On material and immaterial objects
by Hannes Wesselkämper
Fascinated by the inner workings of our communal society, French philosopher Michel Serres coined the term “quasi-object” as a way to grasp what is holding us together. It is not an object in the strictest sense of the word, yet it is not a subject either. Between “I” and “it” always lies an immaterial force that designates what “I” and “it” mean. Film itself can be seen as a quasi-object, since it behaves like an object – we use it for entertainment, and cinemas organize the material grounds for this purpose – while at the same time it is relentlessly producing subjectivities. I will select here some films that reflect on the workings of quasi-objects by shaping creative takes on materiality and community.

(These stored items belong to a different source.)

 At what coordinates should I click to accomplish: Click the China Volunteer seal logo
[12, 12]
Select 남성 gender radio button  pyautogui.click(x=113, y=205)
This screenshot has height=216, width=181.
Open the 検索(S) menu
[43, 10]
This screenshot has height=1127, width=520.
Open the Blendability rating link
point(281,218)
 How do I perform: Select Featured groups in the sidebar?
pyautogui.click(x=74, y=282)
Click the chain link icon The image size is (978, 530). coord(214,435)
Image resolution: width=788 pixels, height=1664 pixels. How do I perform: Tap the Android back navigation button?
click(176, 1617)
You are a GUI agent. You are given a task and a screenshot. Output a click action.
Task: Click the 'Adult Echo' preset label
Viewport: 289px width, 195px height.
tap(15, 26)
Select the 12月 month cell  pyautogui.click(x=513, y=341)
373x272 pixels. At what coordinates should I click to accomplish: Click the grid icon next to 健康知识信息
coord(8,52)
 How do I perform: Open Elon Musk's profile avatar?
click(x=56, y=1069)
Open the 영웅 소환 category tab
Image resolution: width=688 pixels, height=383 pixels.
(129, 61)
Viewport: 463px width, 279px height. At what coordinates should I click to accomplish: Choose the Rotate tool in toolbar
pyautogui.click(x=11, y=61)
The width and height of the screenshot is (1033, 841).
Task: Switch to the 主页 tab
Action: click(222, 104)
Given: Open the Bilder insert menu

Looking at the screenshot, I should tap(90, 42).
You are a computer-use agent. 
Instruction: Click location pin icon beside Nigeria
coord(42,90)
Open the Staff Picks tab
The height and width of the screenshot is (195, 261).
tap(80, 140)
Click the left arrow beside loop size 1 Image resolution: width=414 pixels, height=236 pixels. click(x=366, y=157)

Hans Richter’s early avant-garde works such as Filmstudie (1925) hold a prominent place in the canon of film history. His later commercial work, however, is far less known. In the special program “Useful Image(s) – Konstruktion nationaler Identität in Schweizer Gebrauchsfilmen”, the festival presented Richter’s take on the financial market, Die Börse (1939). While Richter stages the history of financial capital with essayistic verve, he still adheres to the propagandistic needs of his commissioner, the Zurich stock exchange. He uses stylistic devices of expressionist film to show how money is always a process that binds human and non-human entities together. At the same time, Die Börse develops an almost ethnographic perspective on the frantic floor traders – a precursor to the later glorification of the financial “grind” in Western cinema (and popular culture in general) from the 1980s onwards.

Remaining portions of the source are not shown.